*** Material supplied Section Begins ***
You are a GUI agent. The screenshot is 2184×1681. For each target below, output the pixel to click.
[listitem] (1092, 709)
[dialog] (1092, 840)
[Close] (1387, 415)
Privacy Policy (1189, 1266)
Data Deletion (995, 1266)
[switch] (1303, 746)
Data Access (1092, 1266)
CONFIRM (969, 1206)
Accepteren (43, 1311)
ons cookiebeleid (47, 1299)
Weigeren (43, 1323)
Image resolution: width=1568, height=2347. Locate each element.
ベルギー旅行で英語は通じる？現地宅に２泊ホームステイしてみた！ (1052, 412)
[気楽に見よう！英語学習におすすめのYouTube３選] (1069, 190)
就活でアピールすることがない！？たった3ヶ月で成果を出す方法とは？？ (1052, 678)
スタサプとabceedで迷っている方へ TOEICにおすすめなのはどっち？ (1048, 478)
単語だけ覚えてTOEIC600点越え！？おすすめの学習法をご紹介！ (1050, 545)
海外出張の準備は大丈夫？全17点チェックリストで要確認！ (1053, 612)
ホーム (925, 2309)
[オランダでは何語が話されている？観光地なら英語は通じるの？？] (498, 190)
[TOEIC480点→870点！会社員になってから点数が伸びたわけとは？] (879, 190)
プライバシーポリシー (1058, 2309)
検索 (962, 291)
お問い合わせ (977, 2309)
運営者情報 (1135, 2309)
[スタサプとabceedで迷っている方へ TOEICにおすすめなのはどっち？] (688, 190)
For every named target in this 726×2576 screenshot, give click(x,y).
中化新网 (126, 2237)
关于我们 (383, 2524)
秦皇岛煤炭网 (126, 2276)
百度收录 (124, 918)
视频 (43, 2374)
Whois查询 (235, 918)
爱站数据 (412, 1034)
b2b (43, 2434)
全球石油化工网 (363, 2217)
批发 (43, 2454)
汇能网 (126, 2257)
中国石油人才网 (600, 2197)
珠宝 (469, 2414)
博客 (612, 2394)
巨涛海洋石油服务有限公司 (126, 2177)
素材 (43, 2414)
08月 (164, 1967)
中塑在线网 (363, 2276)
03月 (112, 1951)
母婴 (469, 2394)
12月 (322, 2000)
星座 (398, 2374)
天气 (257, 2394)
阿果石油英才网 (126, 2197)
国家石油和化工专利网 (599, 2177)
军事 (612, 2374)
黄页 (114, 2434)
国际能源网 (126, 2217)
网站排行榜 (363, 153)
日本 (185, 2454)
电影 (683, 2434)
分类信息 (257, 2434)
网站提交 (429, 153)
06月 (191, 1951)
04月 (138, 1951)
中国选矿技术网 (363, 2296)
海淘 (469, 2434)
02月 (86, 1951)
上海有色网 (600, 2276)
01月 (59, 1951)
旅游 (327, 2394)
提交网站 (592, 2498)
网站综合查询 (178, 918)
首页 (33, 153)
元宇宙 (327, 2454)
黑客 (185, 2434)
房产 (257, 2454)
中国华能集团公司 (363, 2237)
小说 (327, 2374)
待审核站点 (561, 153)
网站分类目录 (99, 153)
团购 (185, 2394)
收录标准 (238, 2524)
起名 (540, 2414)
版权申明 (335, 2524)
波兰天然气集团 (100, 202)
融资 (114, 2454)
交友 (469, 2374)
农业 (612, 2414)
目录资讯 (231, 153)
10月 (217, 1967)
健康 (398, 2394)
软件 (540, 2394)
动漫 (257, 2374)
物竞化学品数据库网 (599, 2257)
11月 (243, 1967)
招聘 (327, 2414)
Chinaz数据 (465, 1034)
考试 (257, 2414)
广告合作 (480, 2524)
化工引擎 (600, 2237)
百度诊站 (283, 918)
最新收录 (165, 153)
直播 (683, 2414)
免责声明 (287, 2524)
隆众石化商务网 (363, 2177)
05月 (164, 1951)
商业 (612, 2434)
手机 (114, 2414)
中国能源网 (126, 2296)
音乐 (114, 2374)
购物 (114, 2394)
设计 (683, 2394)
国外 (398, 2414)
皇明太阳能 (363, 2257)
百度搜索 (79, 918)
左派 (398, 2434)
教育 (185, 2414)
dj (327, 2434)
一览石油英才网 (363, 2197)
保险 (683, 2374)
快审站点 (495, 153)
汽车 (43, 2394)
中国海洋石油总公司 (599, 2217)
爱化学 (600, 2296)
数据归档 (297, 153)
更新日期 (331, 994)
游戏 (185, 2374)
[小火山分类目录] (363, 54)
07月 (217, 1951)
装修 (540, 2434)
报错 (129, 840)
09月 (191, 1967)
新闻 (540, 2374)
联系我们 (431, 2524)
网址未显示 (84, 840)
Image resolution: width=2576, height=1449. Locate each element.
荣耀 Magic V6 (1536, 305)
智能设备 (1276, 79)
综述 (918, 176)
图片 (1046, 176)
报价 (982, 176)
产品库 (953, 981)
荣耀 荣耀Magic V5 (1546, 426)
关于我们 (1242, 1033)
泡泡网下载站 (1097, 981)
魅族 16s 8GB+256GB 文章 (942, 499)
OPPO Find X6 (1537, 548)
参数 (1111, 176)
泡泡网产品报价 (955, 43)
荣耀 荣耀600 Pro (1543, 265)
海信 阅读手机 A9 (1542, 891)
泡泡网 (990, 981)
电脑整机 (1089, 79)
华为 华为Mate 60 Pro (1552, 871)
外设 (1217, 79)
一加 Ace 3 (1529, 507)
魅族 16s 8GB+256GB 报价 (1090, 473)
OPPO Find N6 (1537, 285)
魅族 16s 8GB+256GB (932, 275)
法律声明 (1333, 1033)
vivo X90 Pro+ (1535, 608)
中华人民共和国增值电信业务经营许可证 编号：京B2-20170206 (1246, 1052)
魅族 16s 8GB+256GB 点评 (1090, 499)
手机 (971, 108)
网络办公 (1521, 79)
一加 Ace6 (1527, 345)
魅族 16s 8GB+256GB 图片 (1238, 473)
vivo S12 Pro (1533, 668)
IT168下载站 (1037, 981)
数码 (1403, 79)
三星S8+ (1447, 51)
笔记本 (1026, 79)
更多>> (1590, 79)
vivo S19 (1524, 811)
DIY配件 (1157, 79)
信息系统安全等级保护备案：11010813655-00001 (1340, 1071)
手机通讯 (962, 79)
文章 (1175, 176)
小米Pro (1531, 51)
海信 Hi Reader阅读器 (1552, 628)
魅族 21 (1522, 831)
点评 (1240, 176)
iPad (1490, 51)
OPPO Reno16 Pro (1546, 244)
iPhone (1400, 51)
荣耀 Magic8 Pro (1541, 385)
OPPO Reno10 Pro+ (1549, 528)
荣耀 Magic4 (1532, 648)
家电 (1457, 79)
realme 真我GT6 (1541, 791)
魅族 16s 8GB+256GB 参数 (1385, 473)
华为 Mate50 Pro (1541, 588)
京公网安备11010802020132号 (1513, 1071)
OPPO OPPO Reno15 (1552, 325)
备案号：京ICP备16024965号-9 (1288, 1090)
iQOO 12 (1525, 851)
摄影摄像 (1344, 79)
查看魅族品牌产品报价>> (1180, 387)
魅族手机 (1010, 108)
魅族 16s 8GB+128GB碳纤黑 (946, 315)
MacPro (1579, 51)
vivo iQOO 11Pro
*** Material supplied Section Ends ***
Task details: Every line that includes "vivo" must be copied from the material above.

Answer to this problem:
vivo X90 Pro+ (1535, 608)
vivo S12 Pro (1533, 668)
vivo S19 (1524, 811)
vivo iQOO 11Pro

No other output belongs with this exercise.